Over the following weeks and months, the CRG were able to solidify their control of the Caillean capital and expand their influence across the rest of the region. In early 2860, the UKSR claimed that the Egelian Army attacked Iliescu, a border town in Noua Endraloneză Republica Socialistă (an attack that Egelian officials maintain was executed from within the UKSR). Because of this attack, coupled with the Egelian defeat of the Caillean rebels, the UKSR officially declared war on the Republic of Egelion. The Red Army, along with remaining Caillean rebels, invaded the Egelian provinces of Caille and Amateria. Greatly outnumbered, the Egelian Army was overwhelmed and lost most of western Caille and Amateria to the invading forces.
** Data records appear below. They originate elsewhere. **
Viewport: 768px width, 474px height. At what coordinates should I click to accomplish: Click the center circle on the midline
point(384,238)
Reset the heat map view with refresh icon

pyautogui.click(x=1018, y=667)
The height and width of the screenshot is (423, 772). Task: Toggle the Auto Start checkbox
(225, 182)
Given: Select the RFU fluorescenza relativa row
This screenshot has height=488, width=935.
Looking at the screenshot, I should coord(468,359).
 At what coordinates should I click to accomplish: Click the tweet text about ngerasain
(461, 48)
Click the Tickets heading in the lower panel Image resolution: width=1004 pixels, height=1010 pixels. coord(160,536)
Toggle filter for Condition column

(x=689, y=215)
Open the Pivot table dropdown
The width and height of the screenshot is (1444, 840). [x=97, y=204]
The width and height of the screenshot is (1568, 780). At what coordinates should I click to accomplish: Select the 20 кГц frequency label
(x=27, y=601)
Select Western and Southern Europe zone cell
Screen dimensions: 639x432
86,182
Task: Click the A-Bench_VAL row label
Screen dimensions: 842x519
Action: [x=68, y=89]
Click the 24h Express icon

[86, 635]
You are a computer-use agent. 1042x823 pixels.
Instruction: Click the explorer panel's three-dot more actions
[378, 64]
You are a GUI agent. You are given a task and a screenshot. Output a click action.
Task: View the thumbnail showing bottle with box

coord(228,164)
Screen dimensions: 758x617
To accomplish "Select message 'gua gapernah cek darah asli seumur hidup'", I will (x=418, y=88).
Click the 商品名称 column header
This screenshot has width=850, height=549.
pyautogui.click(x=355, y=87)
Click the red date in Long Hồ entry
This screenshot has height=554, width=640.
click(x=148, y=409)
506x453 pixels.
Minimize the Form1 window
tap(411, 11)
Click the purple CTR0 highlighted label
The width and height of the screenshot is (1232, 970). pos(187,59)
By 2869, it was becoming clear that the UKSR had neither the manpower nor military strength to conquer Egelion. With the moment shifting in the direction of Egelion, Egelion sued for peace. The resulting treaty forced Egelion into an officially neutral nation and forbade Egelion from entering any military treaties. Economic ties between the two states were strengthened greatly as Egelion was used as a platform for exporting goods from the otherwise largely isolationist UKSR.
Caille was likewise reabsorbed back into Egelion with the UKSR reversing its recognition of the fledging state.